# Tips for cleaning out roach tub?



## garlicpickle (Jan 16, 2009)

How do those of you with large roach colonies take care of cleaning them out?

I have a mixed colony of lobster and dubia roaches in a 25L RUB with vertical egg trays. They are breeding well and I now have lots of babies. There is a shallow layer of crushed Bakers dog biscuits at the bottom of the RUB and most of the nymphs are living in amongst the biscuit crumbs and poo.

This presents me with a problem when I want to clean them out, and also when I want to take out some babies to feed to my spiderlings. I can't easily separate the baby roaches from the crumbs and poo. 
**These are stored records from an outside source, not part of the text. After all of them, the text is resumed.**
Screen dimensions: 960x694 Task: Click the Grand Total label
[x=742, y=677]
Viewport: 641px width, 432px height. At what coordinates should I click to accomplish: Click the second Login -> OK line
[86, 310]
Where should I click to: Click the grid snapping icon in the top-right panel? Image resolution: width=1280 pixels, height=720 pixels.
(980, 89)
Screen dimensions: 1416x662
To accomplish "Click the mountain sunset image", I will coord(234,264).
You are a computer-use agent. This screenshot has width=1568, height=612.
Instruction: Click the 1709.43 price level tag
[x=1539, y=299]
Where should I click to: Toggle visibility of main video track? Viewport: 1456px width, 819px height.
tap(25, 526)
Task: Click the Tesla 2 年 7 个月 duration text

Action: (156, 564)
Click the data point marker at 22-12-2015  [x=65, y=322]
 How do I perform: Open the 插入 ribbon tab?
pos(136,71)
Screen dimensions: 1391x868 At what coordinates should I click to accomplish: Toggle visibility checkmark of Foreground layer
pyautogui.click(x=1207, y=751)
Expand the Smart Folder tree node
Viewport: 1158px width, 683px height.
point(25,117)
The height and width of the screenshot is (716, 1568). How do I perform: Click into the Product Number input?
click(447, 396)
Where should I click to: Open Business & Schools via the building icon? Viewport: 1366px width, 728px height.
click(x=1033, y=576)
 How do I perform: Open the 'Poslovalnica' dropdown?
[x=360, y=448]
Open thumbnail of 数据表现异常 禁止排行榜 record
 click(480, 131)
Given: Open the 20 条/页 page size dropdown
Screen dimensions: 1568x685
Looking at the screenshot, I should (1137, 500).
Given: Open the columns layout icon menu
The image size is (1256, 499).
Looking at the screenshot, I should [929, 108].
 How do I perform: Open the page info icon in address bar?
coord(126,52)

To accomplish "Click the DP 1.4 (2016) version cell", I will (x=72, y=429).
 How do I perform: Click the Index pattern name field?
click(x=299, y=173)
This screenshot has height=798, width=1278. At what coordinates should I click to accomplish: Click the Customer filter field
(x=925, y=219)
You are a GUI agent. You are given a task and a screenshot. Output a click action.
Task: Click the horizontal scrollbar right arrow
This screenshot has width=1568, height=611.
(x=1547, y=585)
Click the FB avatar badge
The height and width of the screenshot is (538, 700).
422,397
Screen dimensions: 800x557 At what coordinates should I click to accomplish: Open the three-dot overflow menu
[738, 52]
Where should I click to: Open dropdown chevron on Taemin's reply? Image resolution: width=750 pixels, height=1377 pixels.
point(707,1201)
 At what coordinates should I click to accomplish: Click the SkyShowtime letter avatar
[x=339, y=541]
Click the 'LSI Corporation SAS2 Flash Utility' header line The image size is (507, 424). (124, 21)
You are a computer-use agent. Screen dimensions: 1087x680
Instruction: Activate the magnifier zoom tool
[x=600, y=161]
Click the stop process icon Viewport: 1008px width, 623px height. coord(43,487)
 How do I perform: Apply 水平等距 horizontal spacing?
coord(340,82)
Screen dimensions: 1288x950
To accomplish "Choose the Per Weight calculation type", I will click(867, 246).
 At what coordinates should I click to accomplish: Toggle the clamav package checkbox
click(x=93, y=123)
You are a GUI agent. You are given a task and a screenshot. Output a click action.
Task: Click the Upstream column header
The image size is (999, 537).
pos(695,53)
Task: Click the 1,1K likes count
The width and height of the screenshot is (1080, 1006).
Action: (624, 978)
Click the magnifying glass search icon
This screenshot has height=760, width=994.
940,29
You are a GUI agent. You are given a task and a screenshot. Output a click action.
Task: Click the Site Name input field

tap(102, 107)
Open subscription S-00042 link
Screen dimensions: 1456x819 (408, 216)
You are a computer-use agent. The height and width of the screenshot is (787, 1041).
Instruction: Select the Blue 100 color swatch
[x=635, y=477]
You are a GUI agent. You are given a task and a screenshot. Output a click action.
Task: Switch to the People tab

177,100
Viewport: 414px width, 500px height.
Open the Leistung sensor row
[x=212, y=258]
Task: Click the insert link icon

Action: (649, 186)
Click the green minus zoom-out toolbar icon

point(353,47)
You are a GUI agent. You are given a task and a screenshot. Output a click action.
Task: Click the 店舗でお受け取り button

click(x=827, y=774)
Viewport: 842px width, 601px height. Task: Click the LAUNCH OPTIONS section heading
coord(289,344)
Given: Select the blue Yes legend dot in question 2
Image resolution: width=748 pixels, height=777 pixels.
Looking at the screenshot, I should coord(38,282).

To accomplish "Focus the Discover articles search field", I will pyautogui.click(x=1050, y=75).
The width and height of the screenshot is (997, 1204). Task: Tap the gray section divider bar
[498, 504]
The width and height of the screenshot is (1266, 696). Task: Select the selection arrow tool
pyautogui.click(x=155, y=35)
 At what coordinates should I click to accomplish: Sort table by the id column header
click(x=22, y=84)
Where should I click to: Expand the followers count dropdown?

Is it necessary to crush up the dog biscuits or could i just put them in whole? As well as the biscuits they get carrot and apple and some food leftovers like cooked potato or rice.

cheers


----------



## imginy (Jun 14, 2009)

Well what I do when they need cleaning is get another large container and put all the roaches in to that and yes this involves a lot of searching for little babies through the stuff in the bottom.

As for separating I use my mums pots from the kitchen the ones with the holes in for cooking veg and I put them in the top pot with the holes in and then all the tiny ones fall through the holes in to the bottom one.


----------



## garlicpickle (Jan 16, 2009)

imginy said:


> As for separating I use my mums pots from the kitchen the ones with the holes in for cooking veg and I put them in the top pot with the holes in and then all the tiny ones fall through the holes in to the bottom one.


:lol2:I bet she loves you. I had wondered about maybe using a sieve, the poo and small crumbs should fall through leaving the babies behind.

Do you feed your roaches dog or cat biscuit? If so do you crush it up or leaved it whole?


----------



## imginy (Jun 14, 2009)

garlicpickle said:


> :lol2:I bet she loves you. I had wondered about maybe using a sieve, the poo and small crumbs should fall through leaving the babies behind.
> 
> Do you feed your roaches dog or cat biscuit? If so do you crush it up or leaved it whole?


Of course she loves me :flrt:

I don't use dog biscuits I just put my food in once a day but still after a couple of months there is still an inch of waste in the bottom.

I am pretty sure the roaches wont be able to eat whole dog biscuits though : victory:


----------



## snakeeyes21 (Nov 23, 2008)

imginy said:


> *Of course she loves me* :flrt:


Tell her what you do to her steamer and see if she feels the same way :whistling2:


----------



## GemmaPerks (Mar 8, 2010)

Make a number of sieves with different sized holes.

make them from old buckets using drill bits of different sizes.

doing this will allow both cleaning and sizing


----------



## GemmaPerks (Mar 8, 2010)

scroll to the bottom of this page

CARESHEET


----------



## garlicpickle (Jan 16, 2009)

cheers : victory: I'll give that a try, I've got loads of plastic tubs here.


----------